┌─ DATASET EXTRACT

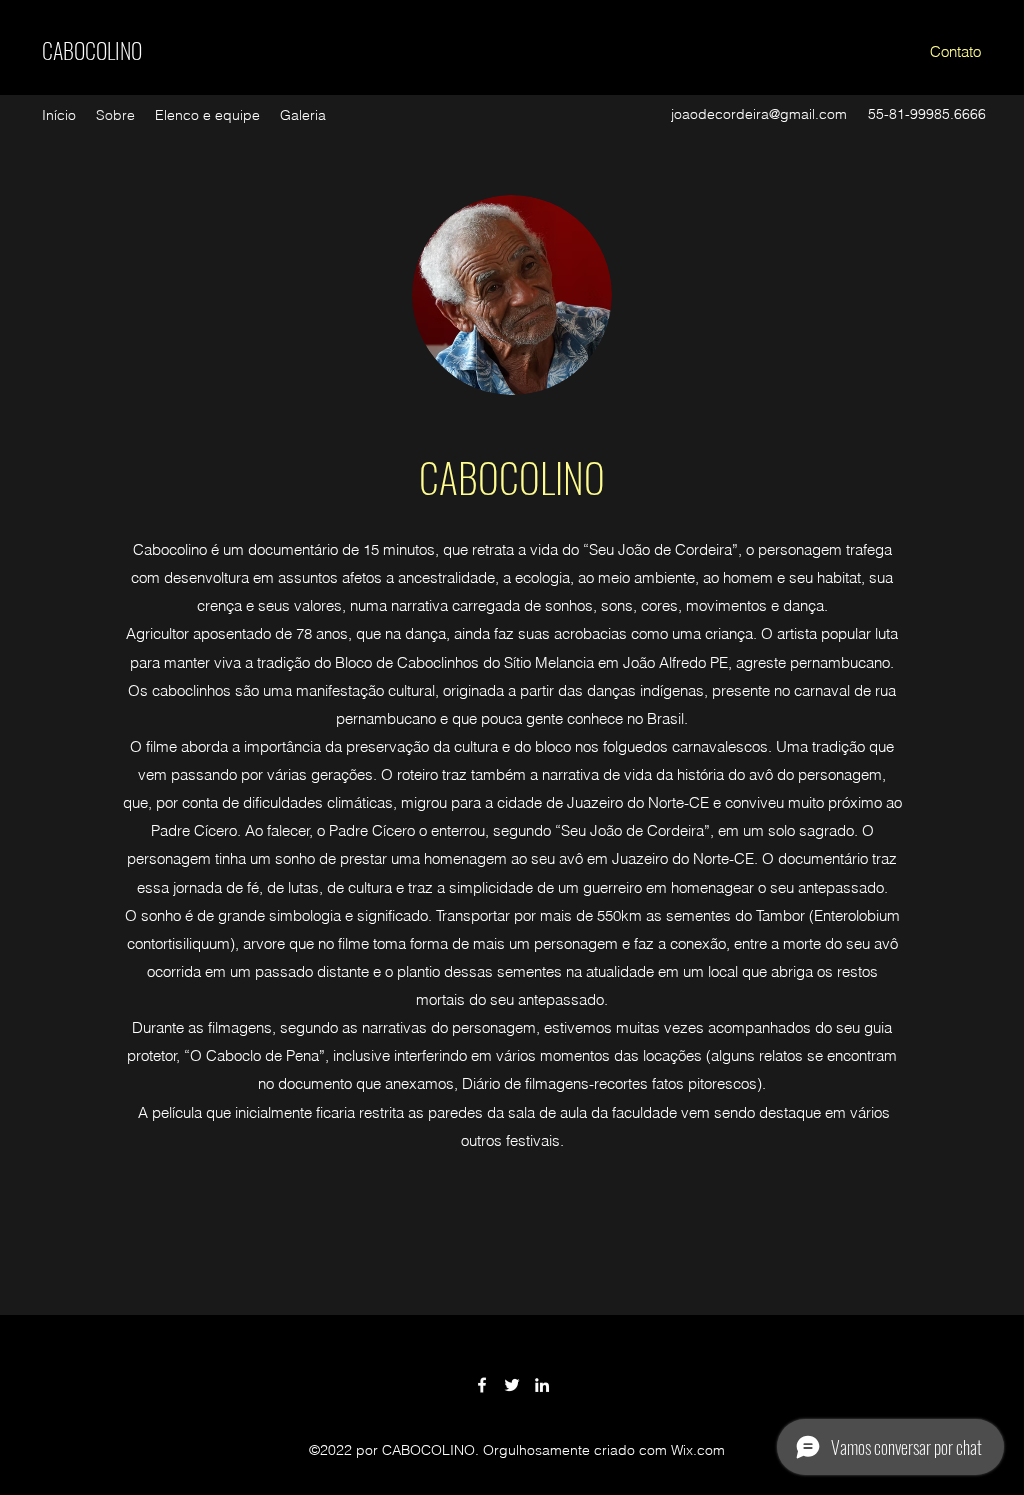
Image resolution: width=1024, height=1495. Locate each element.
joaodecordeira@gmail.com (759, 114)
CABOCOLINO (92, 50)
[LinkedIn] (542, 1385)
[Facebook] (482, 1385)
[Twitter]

└─

EXERCISE
Repeat the data in full and exactly. Omit pictures.

OUTPUT BELOW
Image resolution: width=1024, height=1495. Locate each element.
joaodecordeira@gmail.com (759, 114)
CABOCOLINO (92, 50)
[LinkedIn] (542, 1385)
[Facebook] (482, 1385)
[Twitter]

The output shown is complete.